--- Begin ---

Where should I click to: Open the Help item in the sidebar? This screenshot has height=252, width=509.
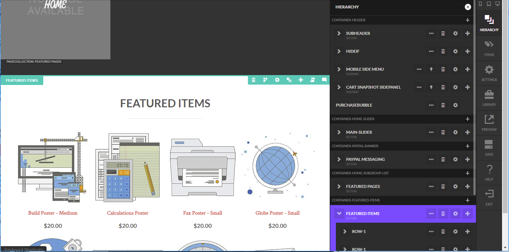point(489,173)
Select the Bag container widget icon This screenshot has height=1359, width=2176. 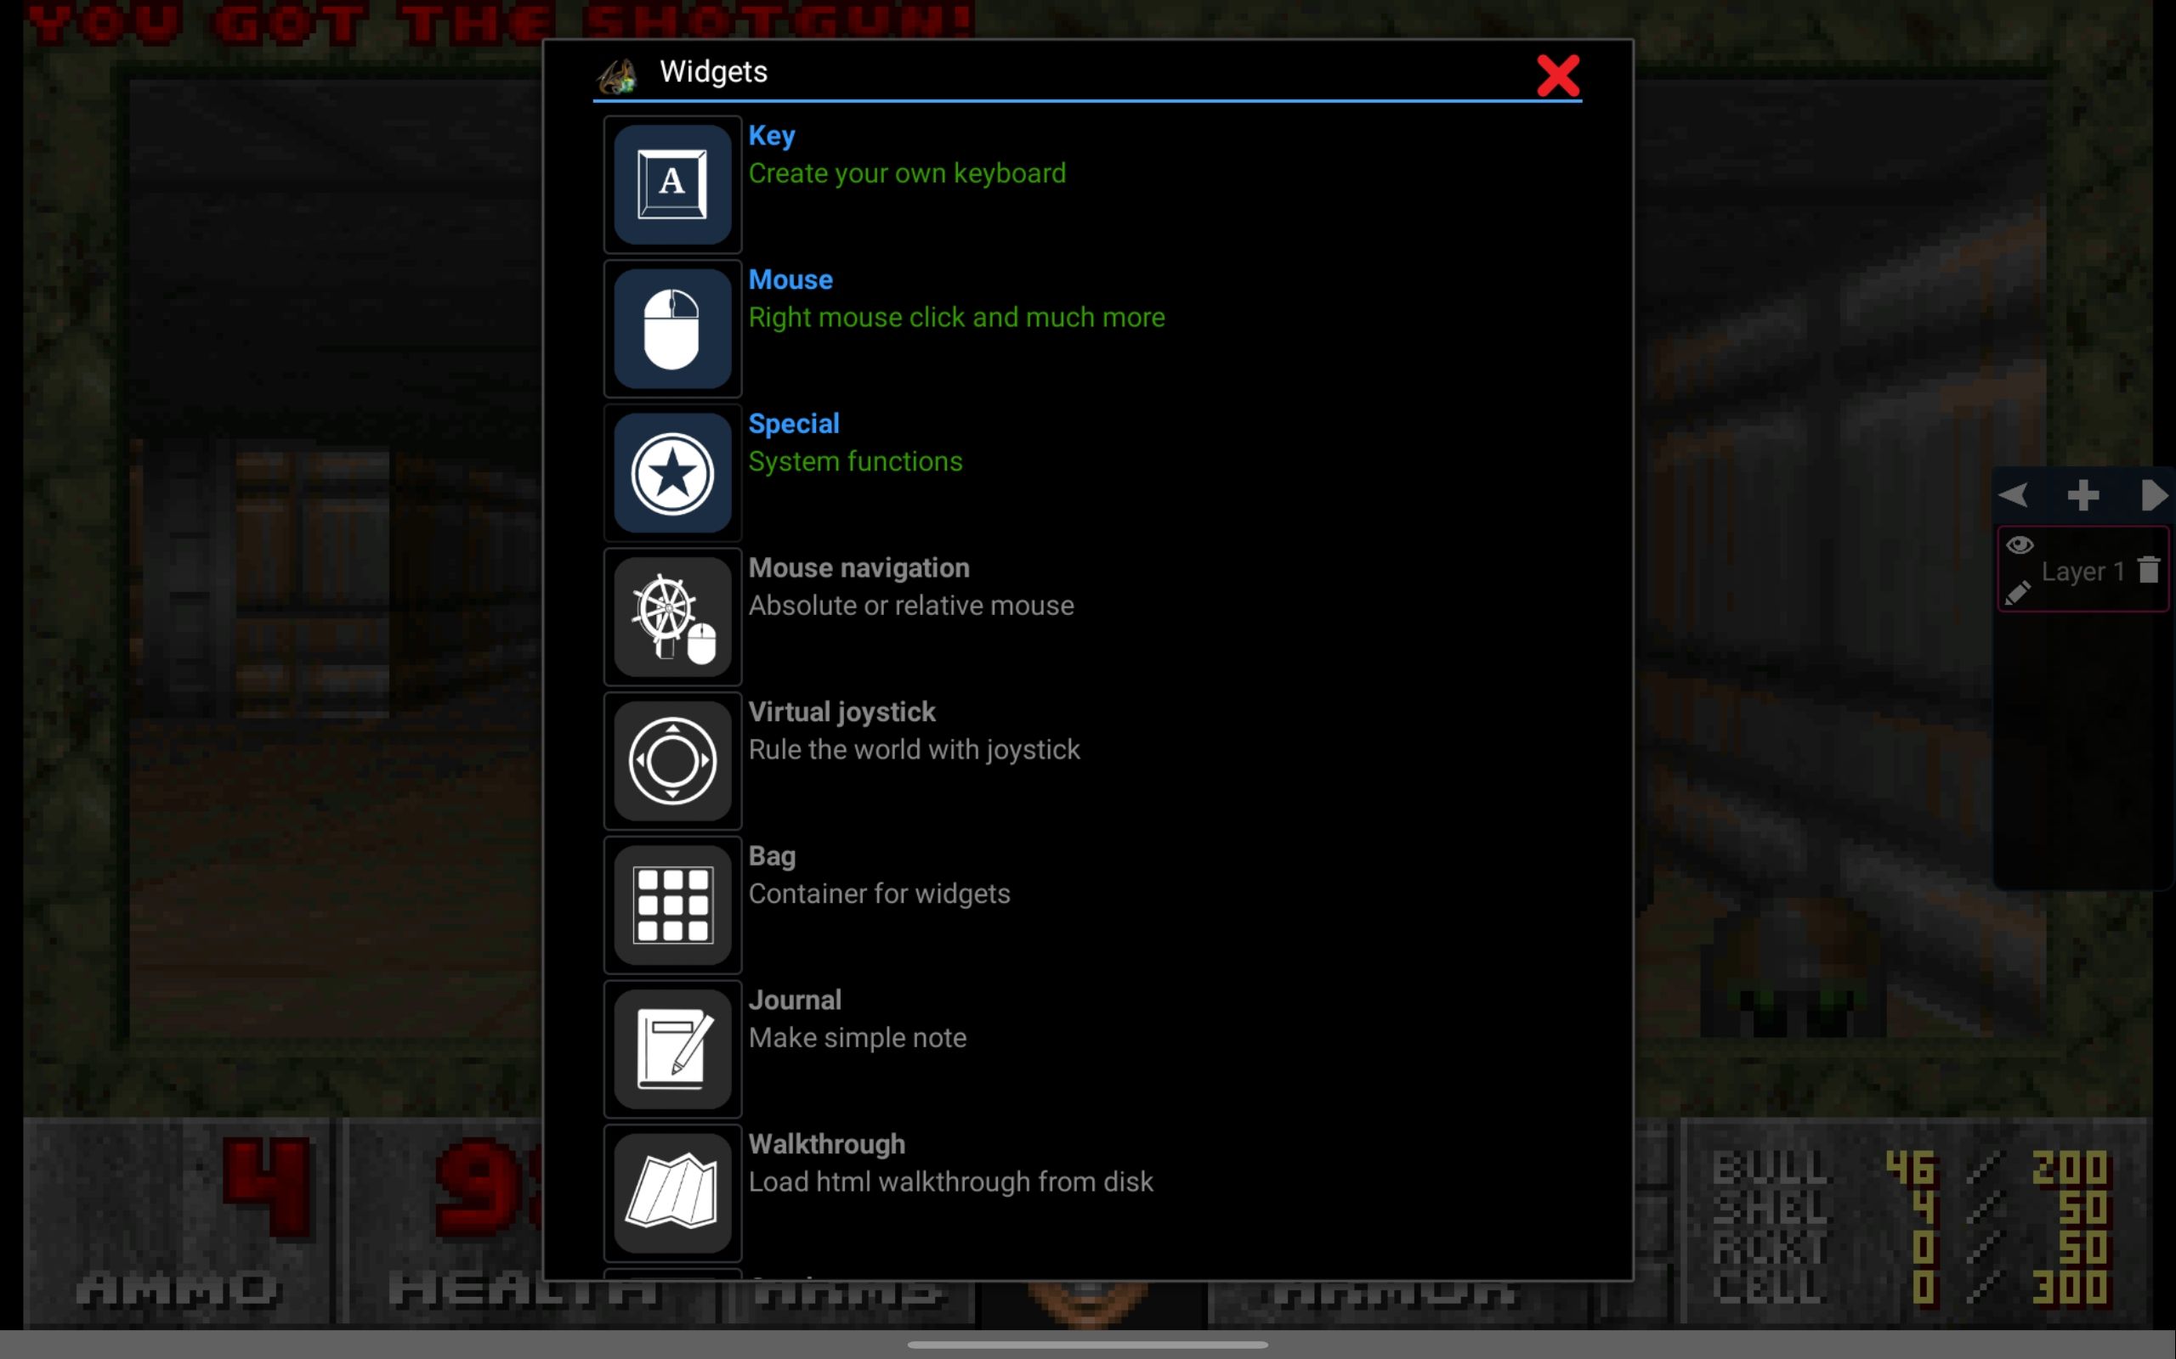tap(673, 904)
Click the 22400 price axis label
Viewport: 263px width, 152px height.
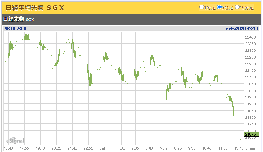click(x=250, y=37)
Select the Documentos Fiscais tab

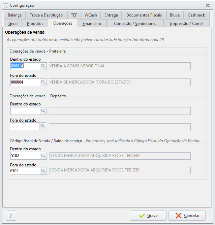tap(144, 15)

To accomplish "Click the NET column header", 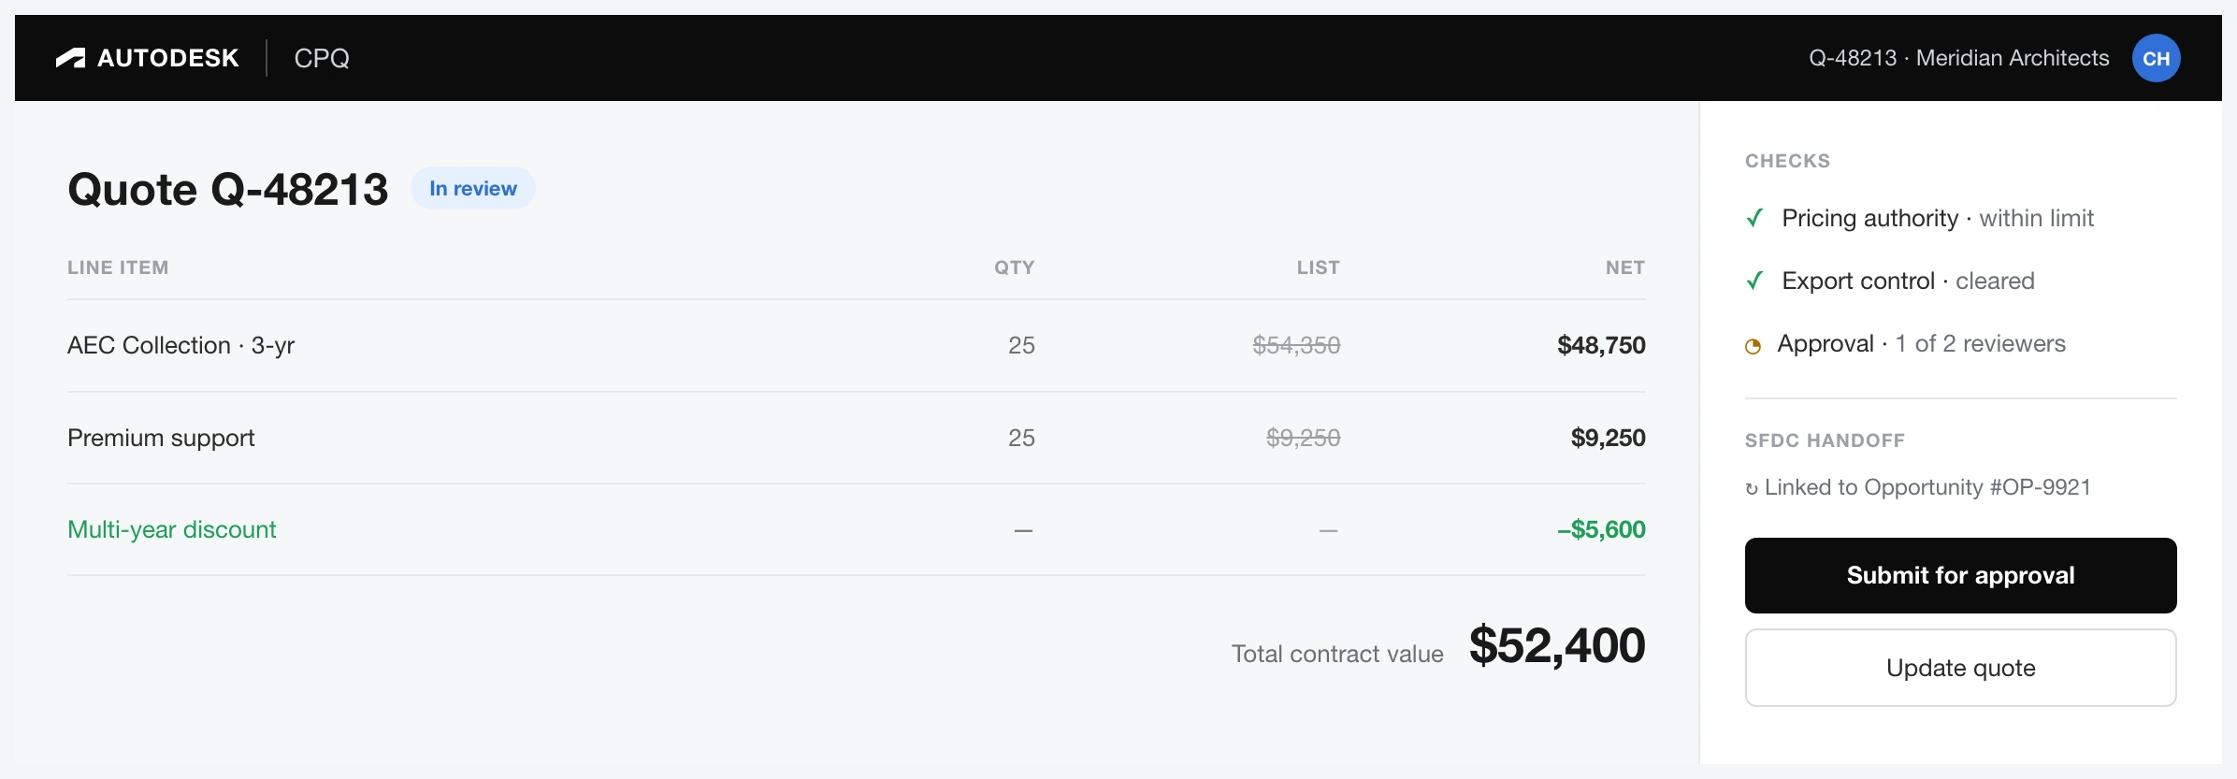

--- End ---

:: INSTRUCTION ::
Please repeat the lines from the one containing "Select the Documentos Fiscais tab" through the end of the lines, replacing "column header" with "column title" and leaving everything else unchanged. Leave the pictures out of your answer.

:: RESPONSE TO THIS TASK ::
Select the Documentos Fiscais tab

tap(144, 15)

To accomplish "Click the NET column title", 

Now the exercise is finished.